──────── Record set
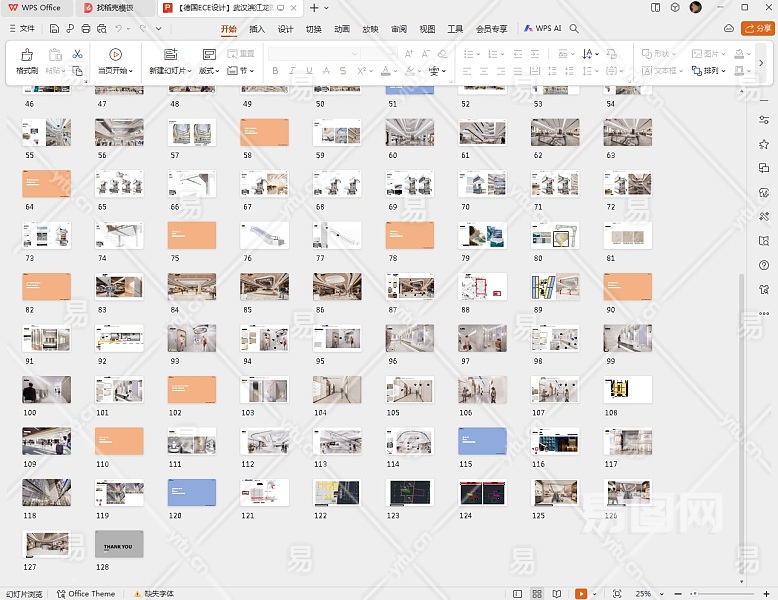Expand the arrange (排列) dropdown
This screenshot has width=778, height=600.
pos(713,71)
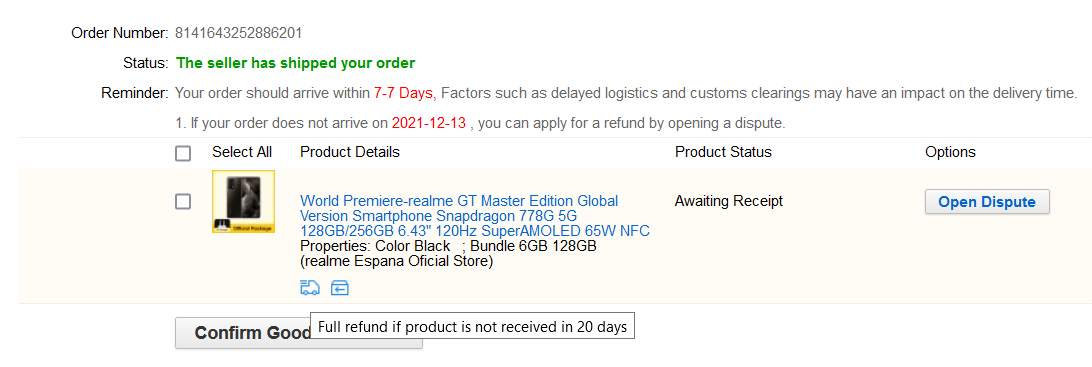Check the realme GT Master product checkbox
The height and width of the screenshot is (367, 1092).
coord(183,202)
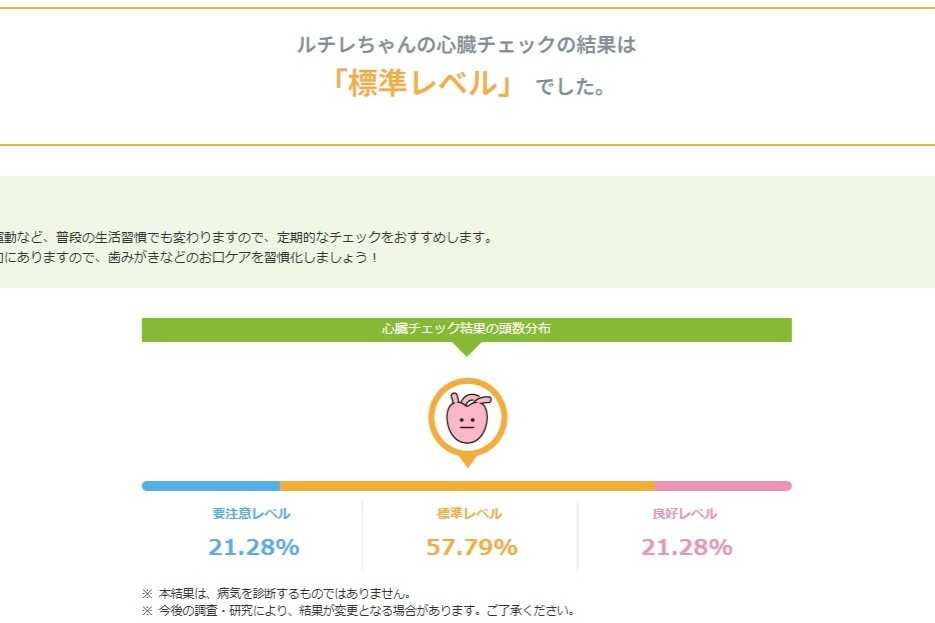The width and height of the screenshot is (935, 623).
Task: Click the ルチレちゃんの心臓チェックの結果は title text
Action: coord(466,45)
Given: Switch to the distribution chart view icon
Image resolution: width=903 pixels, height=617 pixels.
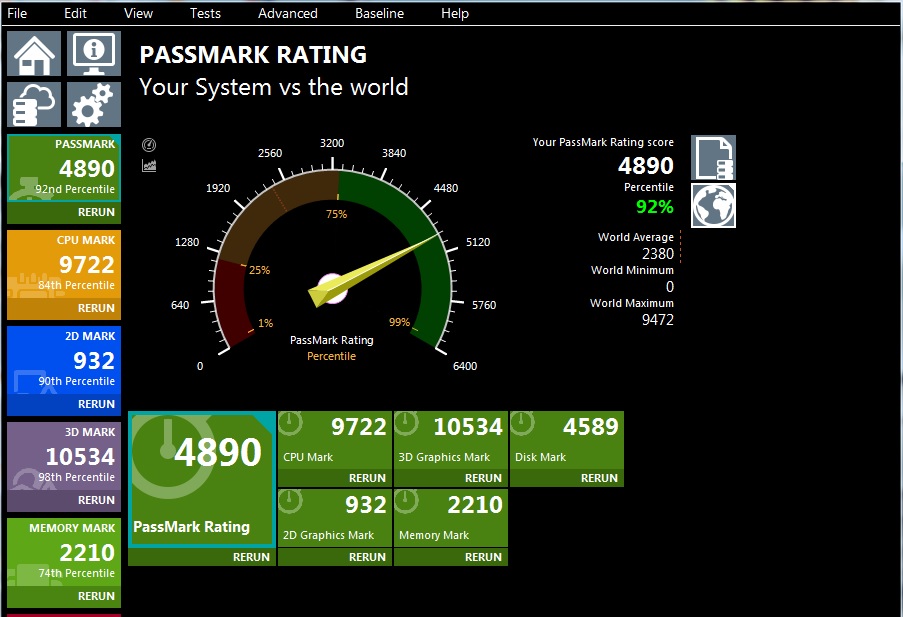Looking at the screenshot, I should tap(150, 165).

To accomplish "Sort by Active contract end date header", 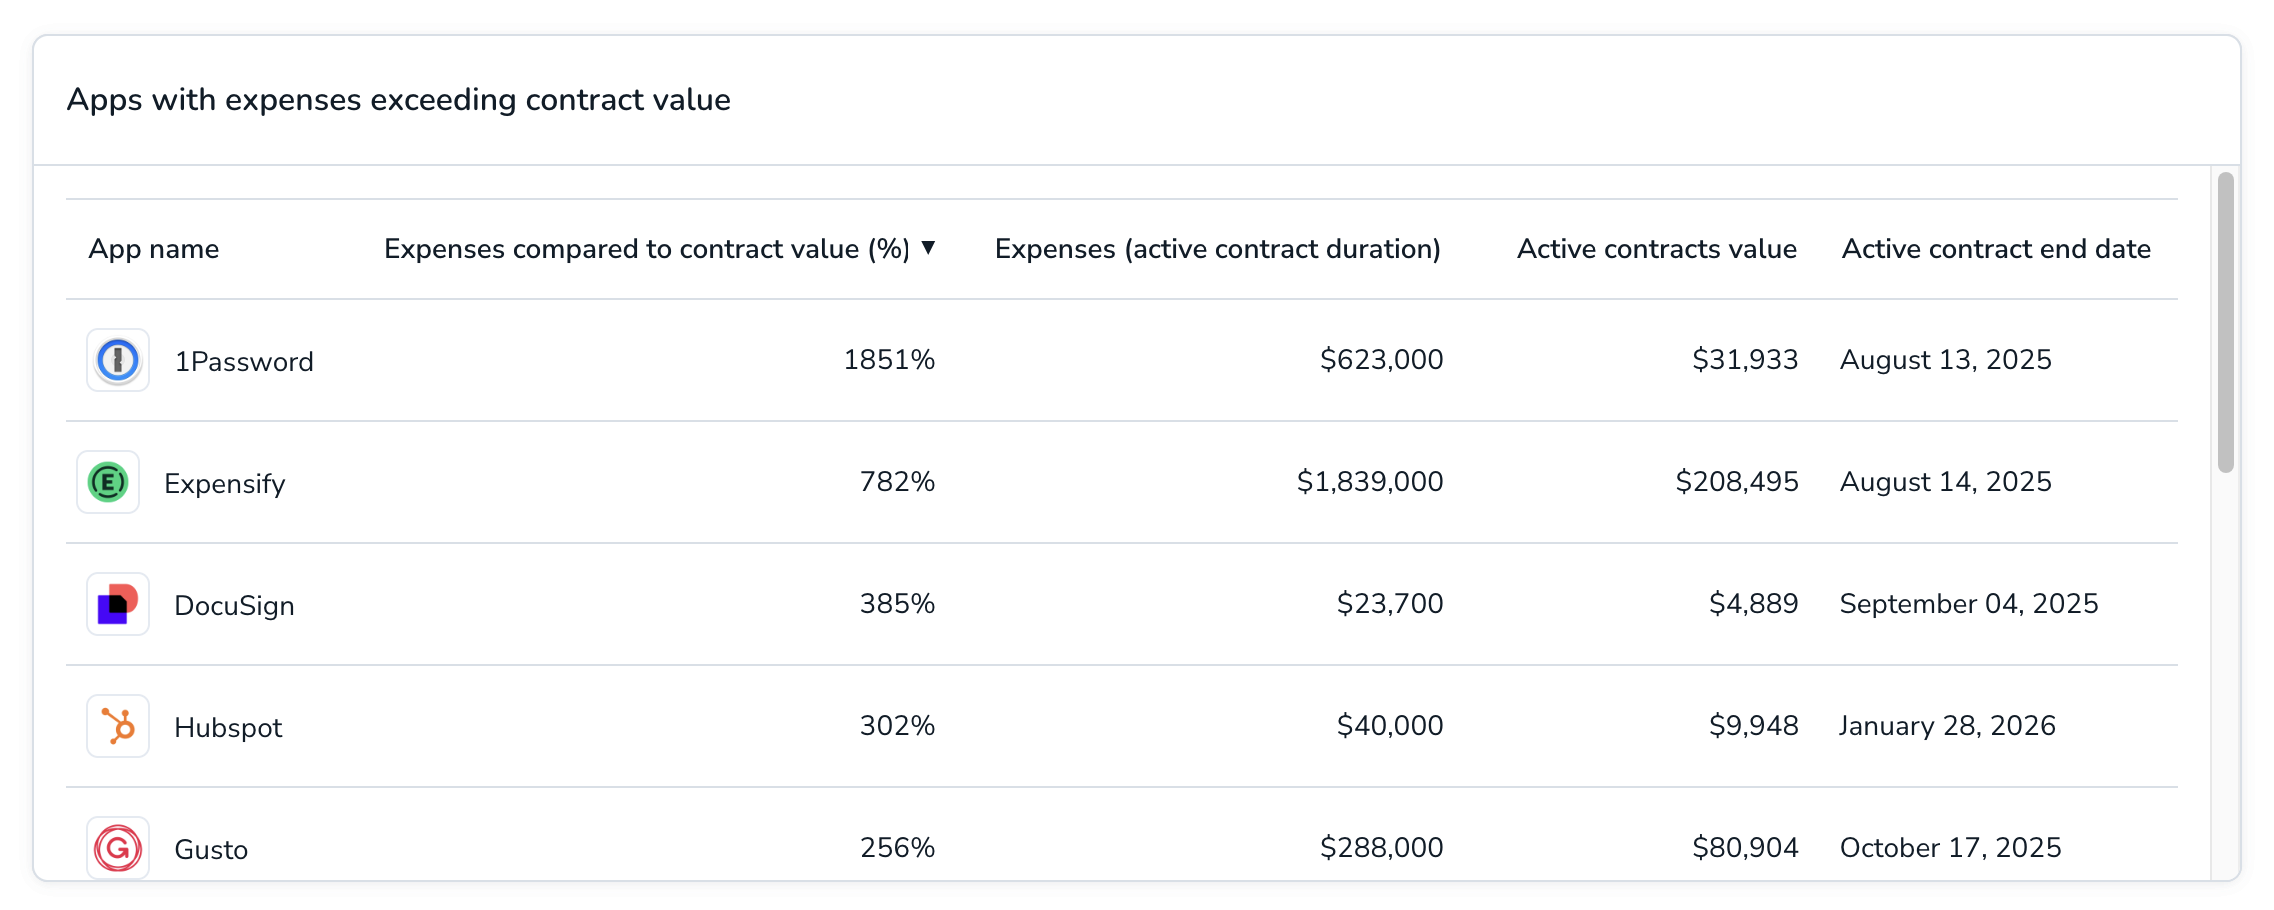I will pyautogui.click(x=1996, y=249).
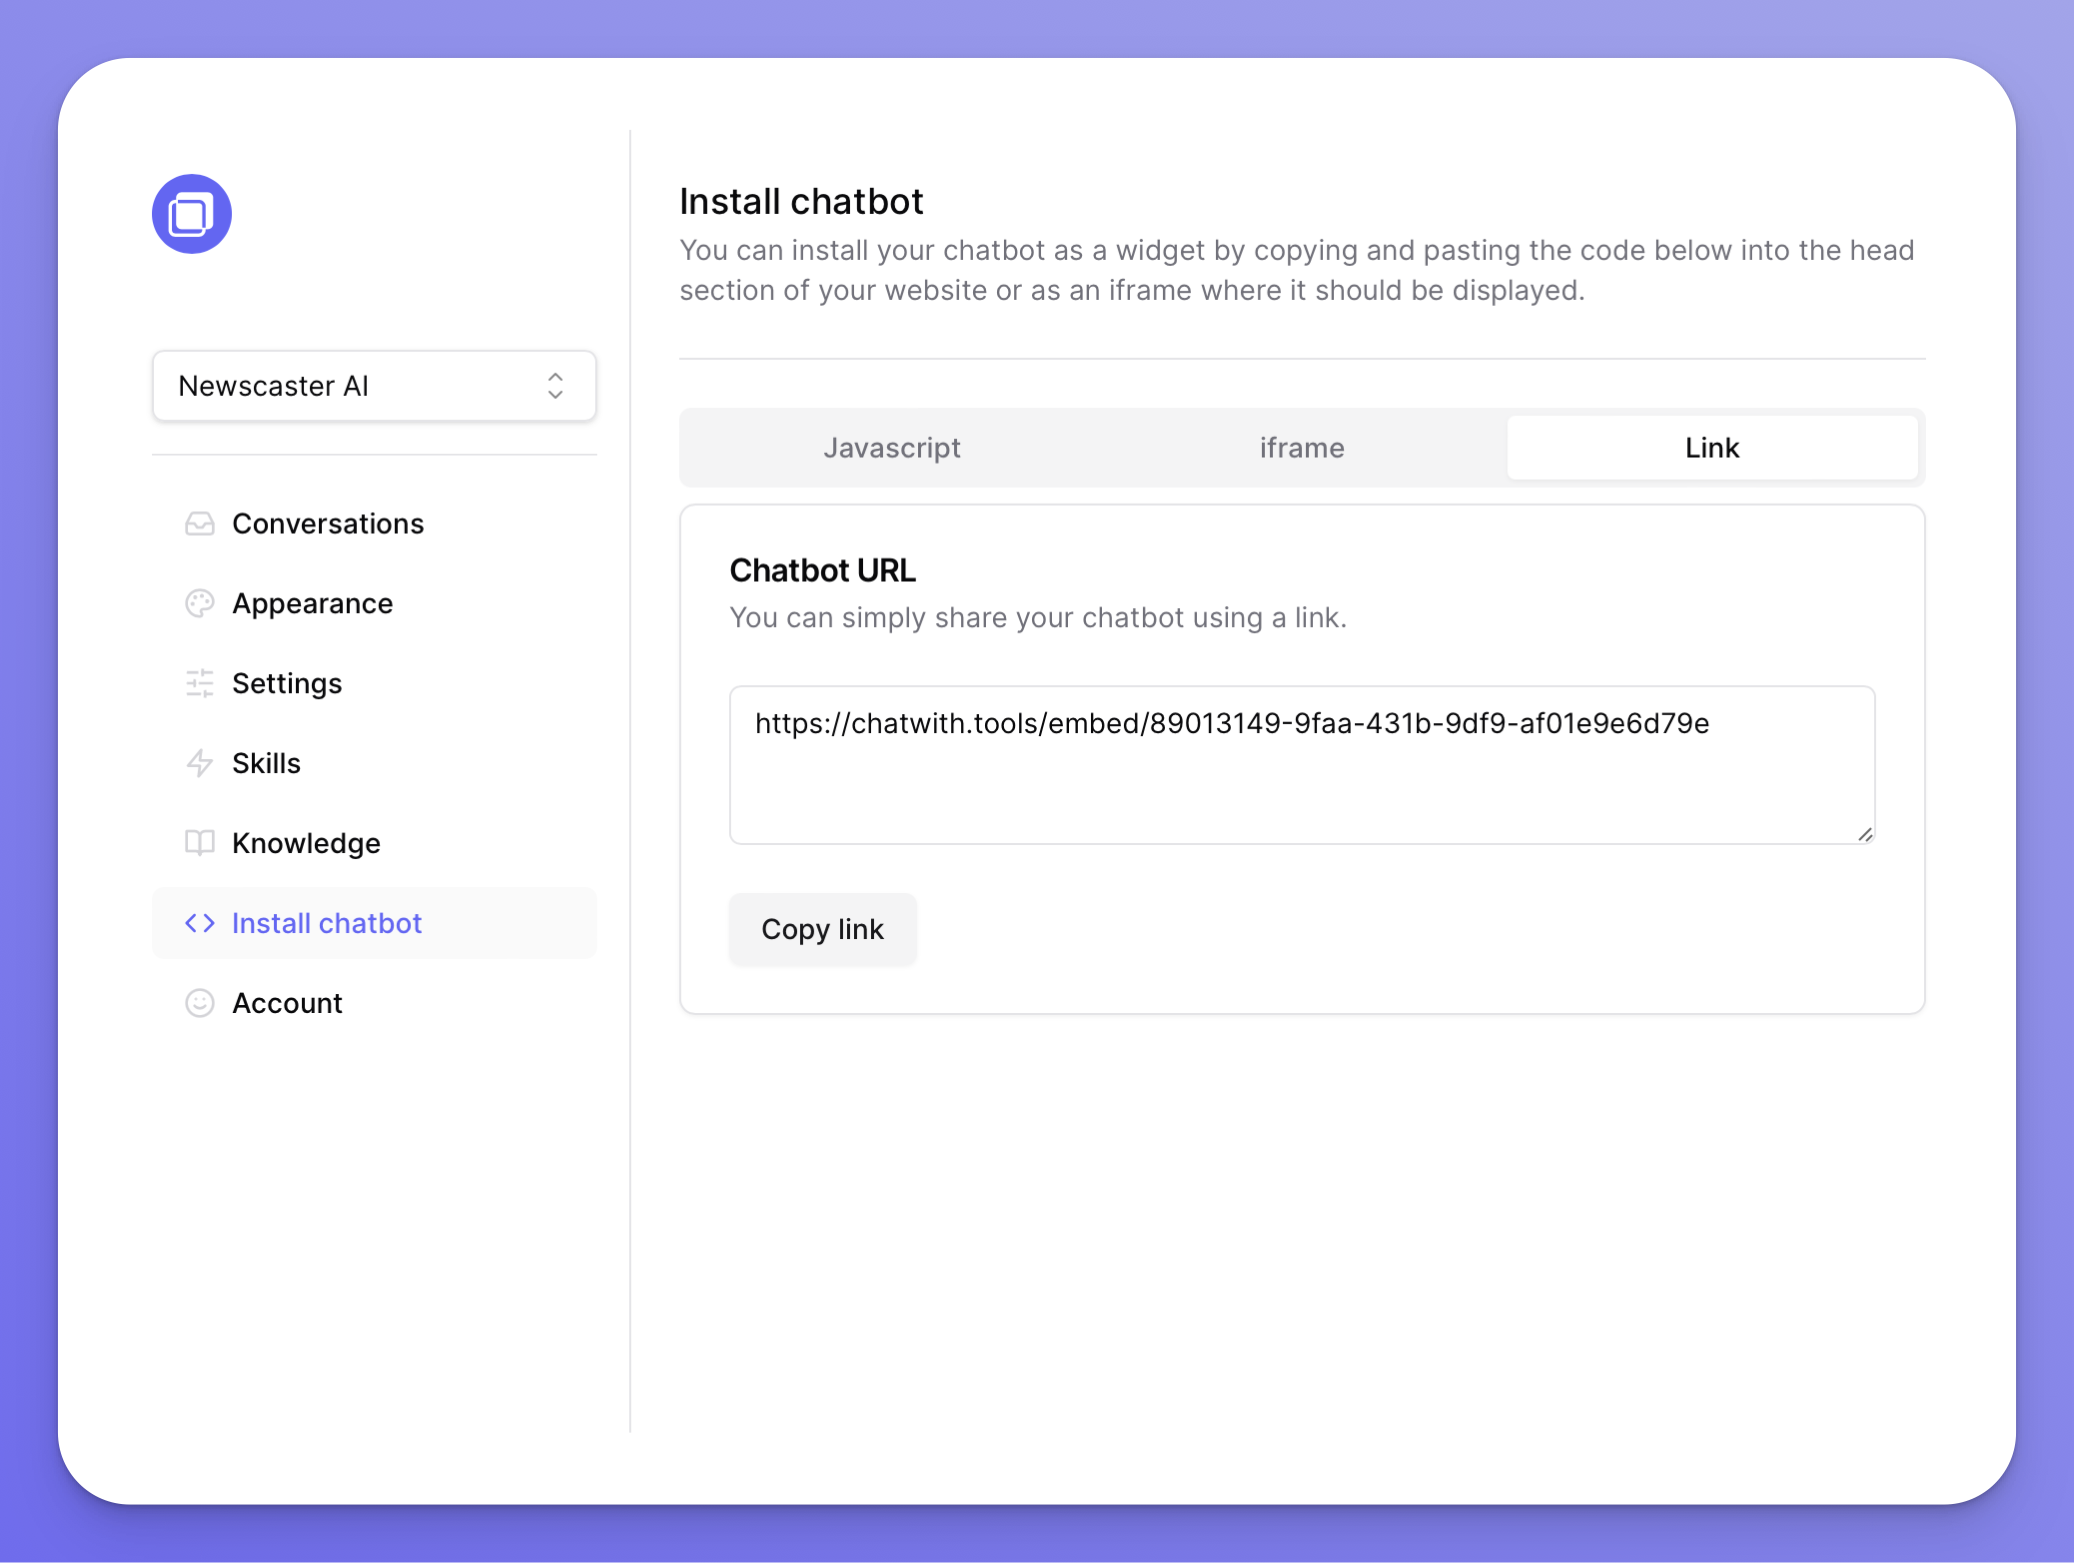Click the Account smiley face icon

(x=200, y=1003)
────────────────
● Task goal: Reproduce the listing from its beginning down to the line containing "Looking at the", substituting "bar chart" for "distribution chart" and changing nothing else. Leave the pictures out.

● Exercise response:
Expand the arrange (排列) dropdown
This screenshot has width=778, height=600.
pos(713,71)
Check the realme GT Master product checkbox
The height and width of the screenshot is (367, 1092).
coord(183,202)
The width and height of the screenshot is (935, 623).
Task: Click the ルチレちゃんの心臓チェックの結果は title text
Action: coord(466,45)
Given: Switch to the bar chart view icon
Image resolution: width=903 pixels, height=617 pixels.
Looking at the screenshot, I should tap(150, 165).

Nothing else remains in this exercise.